И все же, и все же... Мне необходимо отыскать эту особу и допросить ее с пристрастием. Не терплю насилия, тем более в отношении женщин, но тому, кто убил мою Джи, вырву руки и ноги и сверну шею! Только как напасть на след мерзавки, долбанувшей меня мешком с железяками?

Ответ пришел сам собой – ну конечно, при помощи все тех же злосчастных железяк. Они, в отличие от моего автомобиля (в котором, не исключено, остались отпечатки пальцев девицы и образцы ее ДНК) и ее велосипеда, в руки полиции и ФБР не попали – я же бросил мешок в кусты, когда, накручивая педали, пытался удрать от полицейских. И если мне повезет, мешок все еще лежит в том месте, куда я его катапультировал. Но вот только как то место найти?

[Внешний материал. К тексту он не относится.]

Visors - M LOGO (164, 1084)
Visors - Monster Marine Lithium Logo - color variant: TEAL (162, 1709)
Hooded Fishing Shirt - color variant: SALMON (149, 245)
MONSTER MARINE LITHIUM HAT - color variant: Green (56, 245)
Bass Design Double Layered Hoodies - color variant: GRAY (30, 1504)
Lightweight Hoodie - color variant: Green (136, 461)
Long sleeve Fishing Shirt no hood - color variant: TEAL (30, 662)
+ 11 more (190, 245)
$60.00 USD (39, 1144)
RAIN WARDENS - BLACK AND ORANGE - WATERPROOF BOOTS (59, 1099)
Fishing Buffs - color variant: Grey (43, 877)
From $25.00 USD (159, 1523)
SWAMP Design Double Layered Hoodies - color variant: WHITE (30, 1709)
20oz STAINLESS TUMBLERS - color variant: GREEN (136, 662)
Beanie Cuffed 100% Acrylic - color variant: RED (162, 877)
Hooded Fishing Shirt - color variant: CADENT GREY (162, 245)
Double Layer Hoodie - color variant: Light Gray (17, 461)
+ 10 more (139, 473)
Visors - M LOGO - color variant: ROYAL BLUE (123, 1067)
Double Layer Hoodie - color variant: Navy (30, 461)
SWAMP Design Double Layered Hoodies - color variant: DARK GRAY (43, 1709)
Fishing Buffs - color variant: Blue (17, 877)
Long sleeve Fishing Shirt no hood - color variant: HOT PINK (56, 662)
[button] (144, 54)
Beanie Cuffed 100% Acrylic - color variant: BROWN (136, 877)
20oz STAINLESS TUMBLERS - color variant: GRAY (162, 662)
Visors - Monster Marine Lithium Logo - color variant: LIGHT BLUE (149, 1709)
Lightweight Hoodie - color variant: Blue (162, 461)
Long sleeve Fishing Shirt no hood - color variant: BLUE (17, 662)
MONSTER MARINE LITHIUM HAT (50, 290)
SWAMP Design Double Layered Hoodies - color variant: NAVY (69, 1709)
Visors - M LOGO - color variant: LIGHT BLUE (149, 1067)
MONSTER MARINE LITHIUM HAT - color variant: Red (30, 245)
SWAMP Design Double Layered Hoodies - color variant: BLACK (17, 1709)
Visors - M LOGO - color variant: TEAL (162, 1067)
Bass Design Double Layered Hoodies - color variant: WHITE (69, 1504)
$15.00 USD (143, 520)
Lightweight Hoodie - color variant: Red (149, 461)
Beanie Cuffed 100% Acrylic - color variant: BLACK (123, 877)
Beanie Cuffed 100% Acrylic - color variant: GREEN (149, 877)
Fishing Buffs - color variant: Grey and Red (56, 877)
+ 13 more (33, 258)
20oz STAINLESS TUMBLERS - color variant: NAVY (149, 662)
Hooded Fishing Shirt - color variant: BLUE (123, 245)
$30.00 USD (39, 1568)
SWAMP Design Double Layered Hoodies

Усталость как рукой сняло, я был полон энергии и желания во что бы то ни стало приняться за собственное расследование. Для начала оделся (пришлось облачиться в тот же костюм, что был на мне накануне, просто не было времени заботиться о таких мелочах, как одежда), спустился в ресторан отеля, где плотно перекусил. Прислушиваясь к разговорам за соседними столиками, я понял: весь Вашингтон только и говорит о смерти Филиппа. Для людей главной потерей был именно он, журналист, разоблачавший козни президентов, но для меня жертвой номер один являлась Джи. Судя по всему, спецслужбы работали чисто – во всяком случае, никто не выражал сомнения в том, что Карлайл застрелил жену, а затем сам пустил себе пулю в голову.

К моему несчастью, в зале находился мой знакомый издатель, который в компании с известной телевизионной сплетницей вкушал бранч. Он сидел ко мне спиной, и я бы бочком-бочком улизнул из ресторана, но у телевизионной дамы зрение оказалось отличное, и она зычным голосом, который заставляет дрожать всех и вся, окликнула меня.

Изобразив приличествующую ситуации радостную мину, я приблизился к их столику. Последовали стандартные фразы, рукопожатия, поцелуйчики. Разумеется, и издатель, и сплетница вели речь о самой важной новости дня – о смерти четы Карлайл.

– Я знаю, что произошло на самом деле! – заявила вдруг моя настырная собеседница.

Я настороженно воззрился на нее. Неужто безмозглая курица хоть раз в жизни докопалась до правды?

– Карлайл застукал распутную кошечку Джинджер в объятиях другого и устроил там бойню почище резни в Литтлтоне и Вирджинии, – провозгласила дамочка.

Тут я почувствовал непреодолимое желание схватить со стола салфетку и запихнуть ее в бездонный рот сплетницы. Как она смеет называть Джи «распутной кошечкой»!

– Ни для кого не секрет, особенно в нашей большой деревне под названием Вашингтон, что Джинджер трахалась на стороне, – заявила мымра, кривя в мерзкой ухмылке карминно-красные губы. – Филипп, я знаю по личному опыту, был хорош в постели, но – лет тридцать назад. А Джинджер хотелось чего-то погорячее!

Может, помимо салфетки, запихнуть ей в пасть еще и ложку с вилкой и полить сверху уксусом?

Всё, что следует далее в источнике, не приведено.